Pick out every line of the material that contains the word "Instruction", copying each such line in full; letter case must match.
>>>>>
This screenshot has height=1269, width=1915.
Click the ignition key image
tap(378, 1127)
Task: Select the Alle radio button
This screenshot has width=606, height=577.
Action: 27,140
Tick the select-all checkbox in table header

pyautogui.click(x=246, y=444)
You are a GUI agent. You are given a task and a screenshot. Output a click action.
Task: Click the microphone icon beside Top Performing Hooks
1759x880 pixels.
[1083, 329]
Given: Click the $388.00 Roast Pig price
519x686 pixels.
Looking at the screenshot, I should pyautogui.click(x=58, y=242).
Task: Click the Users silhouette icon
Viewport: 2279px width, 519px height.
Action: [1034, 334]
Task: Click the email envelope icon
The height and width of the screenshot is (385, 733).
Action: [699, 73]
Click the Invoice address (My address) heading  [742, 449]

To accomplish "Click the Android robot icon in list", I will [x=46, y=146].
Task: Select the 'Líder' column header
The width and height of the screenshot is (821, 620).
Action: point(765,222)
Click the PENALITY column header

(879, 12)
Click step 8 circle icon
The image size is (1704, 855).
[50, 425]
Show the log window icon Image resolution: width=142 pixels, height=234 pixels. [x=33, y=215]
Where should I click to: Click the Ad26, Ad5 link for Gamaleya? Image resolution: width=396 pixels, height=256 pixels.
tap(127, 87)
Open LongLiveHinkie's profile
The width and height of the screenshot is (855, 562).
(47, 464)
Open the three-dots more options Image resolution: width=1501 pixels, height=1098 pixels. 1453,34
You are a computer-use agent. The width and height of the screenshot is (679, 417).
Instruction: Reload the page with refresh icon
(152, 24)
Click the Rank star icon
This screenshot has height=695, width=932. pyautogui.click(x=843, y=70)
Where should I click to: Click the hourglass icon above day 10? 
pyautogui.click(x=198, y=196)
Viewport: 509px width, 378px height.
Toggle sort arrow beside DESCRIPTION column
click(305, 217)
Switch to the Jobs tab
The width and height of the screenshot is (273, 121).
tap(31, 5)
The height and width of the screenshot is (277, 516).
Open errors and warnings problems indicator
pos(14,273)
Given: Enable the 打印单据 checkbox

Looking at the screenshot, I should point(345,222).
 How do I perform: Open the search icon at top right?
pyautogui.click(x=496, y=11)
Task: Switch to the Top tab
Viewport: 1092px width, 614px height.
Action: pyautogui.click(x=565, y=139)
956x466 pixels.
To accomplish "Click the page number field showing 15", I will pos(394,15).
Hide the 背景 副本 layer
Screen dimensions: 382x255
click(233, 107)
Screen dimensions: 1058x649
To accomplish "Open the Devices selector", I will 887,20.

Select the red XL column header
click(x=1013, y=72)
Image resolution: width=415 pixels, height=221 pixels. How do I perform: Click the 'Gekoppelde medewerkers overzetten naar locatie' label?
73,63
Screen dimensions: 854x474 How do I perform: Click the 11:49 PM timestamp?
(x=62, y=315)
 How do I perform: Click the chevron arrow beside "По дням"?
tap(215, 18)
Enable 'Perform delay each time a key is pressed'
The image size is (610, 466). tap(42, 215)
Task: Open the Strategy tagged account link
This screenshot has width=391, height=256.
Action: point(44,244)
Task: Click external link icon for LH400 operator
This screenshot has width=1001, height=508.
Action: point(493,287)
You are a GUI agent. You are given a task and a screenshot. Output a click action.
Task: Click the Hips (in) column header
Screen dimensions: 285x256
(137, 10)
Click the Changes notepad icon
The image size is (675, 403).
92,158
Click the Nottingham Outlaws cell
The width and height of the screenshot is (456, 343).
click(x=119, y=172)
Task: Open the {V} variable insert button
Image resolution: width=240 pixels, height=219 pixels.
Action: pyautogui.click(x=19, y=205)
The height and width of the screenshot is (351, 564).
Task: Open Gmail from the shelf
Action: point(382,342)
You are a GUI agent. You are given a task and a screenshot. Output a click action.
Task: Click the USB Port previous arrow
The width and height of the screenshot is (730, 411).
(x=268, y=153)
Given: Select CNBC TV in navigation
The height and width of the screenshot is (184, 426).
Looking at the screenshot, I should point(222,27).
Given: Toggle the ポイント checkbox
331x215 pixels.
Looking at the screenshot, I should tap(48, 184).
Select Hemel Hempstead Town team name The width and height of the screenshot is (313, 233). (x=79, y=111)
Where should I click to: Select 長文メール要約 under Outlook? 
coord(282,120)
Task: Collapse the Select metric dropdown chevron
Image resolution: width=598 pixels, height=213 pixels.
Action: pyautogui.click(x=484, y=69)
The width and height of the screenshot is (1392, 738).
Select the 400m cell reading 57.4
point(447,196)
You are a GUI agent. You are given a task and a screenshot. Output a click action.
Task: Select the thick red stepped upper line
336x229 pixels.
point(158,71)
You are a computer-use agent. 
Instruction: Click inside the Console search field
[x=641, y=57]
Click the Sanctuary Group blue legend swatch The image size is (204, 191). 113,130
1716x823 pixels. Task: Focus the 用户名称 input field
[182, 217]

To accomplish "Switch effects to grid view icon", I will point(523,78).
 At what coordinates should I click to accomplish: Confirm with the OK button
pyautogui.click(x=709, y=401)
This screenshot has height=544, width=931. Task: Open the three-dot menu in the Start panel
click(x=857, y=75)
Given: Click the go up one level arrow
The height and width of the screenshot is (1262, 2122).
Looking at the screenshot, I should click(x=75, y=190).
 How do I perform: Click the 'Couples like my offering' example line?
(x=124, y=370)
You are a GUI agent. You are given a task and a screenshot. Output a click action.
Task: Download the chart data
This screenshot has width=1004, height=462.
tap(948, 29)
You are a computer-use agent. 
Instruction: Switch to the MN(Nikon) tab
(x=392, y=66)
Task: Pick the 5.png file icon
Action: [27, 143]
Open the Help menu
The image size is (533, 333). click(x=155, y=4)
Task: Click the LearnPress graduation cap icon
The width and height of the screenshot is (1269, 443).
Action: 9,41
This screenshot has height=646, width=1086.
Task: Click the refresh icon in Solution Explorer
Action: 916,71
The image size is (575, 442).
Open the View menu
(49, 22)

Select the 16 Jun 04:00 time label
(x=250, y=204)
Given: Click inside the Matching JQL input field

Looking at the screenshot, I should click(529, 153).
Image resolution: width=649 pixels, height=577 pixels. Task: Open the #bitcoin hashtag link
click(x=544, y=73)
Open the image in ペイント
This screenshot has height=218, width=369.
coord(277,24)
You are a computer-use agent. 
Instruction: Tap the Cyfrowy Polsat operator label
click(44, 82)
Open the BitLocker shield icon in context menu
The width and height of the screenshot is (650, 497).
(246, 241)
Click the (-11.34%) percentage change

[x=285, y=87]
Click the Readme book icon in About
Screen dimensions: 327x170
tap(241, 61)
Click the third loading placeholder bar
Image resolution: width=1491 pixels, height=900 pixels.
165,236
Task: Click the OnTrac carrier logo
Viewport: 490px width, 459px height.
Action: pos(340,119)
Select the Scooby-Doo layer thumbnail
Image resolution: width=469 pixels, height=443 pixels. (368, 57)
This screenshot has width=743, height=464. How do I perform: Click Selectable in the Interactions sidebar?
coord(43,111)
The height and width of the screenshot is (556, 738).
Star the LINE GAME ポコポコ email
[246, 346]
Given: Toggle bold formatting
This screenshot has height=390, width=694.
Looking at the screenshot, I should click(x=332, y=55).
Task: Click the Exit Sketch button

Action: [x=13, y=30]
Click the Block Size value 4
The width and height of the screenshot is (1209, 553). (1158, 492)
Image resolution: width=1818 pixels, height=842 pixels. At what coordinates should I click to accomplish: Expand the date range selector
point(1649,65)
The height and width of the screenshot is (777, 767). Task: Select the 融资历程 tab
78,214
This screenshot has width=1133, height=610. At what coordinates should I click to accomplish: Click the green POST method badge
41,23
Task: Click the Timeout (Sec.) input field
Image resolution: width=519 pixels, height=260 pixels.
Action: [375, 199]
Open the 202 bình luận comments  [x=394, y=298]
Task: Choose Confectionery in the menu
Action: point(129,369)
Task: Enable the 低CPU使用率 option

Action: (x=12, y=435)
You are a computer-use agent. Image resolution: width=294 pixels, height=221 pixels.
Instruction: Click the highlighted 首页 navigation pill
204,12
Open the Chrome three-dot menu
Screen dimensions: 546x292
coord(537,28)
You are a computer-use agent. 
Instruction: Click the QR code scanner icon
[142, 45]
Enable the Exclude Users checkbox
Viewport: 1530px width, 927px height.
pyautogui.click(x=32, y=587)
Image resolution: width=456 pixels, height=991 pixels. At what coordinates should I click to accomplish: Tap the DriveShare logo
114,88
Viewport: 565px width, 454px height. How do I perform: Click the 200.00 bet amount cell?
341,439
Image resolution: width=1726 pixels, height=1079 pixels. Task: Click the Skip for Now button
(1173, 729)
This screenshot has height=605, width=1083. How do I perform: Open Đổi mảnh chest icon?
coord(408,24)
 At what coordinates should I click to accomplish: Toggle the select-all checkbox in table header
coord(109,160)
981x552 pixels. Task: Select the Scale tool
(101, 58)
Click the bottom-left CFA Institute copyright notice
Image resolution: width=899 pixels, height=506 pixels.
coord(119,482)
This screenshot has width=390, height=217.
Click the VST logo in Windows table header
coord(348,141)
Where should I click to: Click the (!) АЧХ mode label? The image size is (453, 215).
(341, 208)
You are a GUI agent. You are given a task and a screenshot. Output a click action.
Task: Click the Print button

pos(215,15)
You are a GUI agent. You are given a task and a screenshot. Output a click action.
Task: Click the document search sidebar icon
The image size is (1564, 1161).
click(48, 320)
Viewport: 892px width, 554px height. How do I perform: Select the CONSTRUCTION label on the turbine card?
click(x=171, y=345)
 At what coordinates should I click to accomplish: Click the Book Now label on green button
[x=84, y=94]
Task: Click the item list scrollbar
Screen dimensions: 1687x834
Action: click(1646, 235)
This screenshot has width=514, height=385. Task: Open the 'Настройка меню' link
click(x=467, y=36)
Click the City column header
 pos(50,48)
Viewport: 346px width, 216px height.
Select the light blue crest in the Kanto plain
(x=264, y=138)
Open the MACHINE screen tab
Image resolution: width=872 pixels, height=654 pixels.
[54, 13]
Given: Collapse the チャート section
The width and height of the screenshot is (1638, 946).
<<<<<
REPLY TO THE TASK:
Instruction: Reload the page with refresh icon
Instruction: Click inside the Console search field
Instruction: Switch to the MN(Nikon) tab
Instruction: Tap the Cyfrowy Polsat operator label
Instruction: Click the highlighted 首页 navigation pill
Instruction: Click the QR code scanner icon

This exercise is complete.